From the first collegiate football game ever, Rutgers has known some great moments.
Pandemonium in Piscataway!
Rutgers Radio Network announcer Chris Carlin said it best—“There’s pandemonium in Piscataway!”—when Rutgers defeated #3 ranked Louisville in November 2006, 28–25, on the last-second field goal by Jeremy Ito RC’08, RBS’08, prompting exuberant fans to flood the field at Rutgers Stadium to celebrate the upset. The Scarlet Knights went 11-2 and, following the team’s 37–10 victory over Kansas State in the Texas Bowl, finished the season ranked #12. Hear Chris Carlin's iconic radio call of the game.
That Ol’ School Spirit
“Nobody Ever Died for Dear Old Rutgers,” from the 1947 Broadway musical High Button Shoes, referred to injured football player Frank “Pop” Grant RC1895, who reportedly said he would “die for dear old Rutgers.” Or was it, “I’d die to win this game”? Or did Grant say, “I will die if somebody doesn’t give me a cigarette”? See video.
A Really Big Show
Scarlet Knights football head coach “Dr.
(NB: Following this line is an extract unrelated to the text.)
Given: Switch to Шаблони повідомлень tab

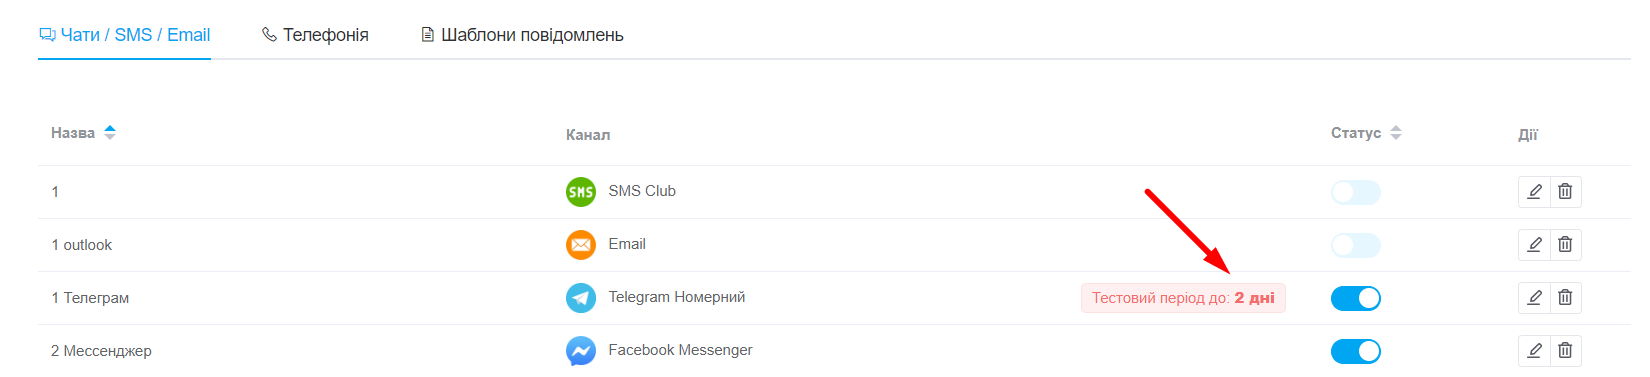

John” John Bateman, second from right, appeared on the Ed Sullivan Show with his co-captains, Bob Stonebraker RC’70, left, and Lee Schneider AG’70, GSNB’72, GSE’88, right, after Rutgers beat Princeton, 29–0, in the 1969 centennial game, which garnered considerable national attention and even featured a commemorative United States Postal Service stamp. See video.
Students adopted scarlet as the school color in 1869 because, one legend has it, the color symbolized the spilled blood of Nathan Hale, the Revolutionary War spy who was hanged by the British in 1776 in Manhattan. Another story claims that scarlet was chosen instead of orange, a color traditionally associated with the Dutch, because red fabric was readily available.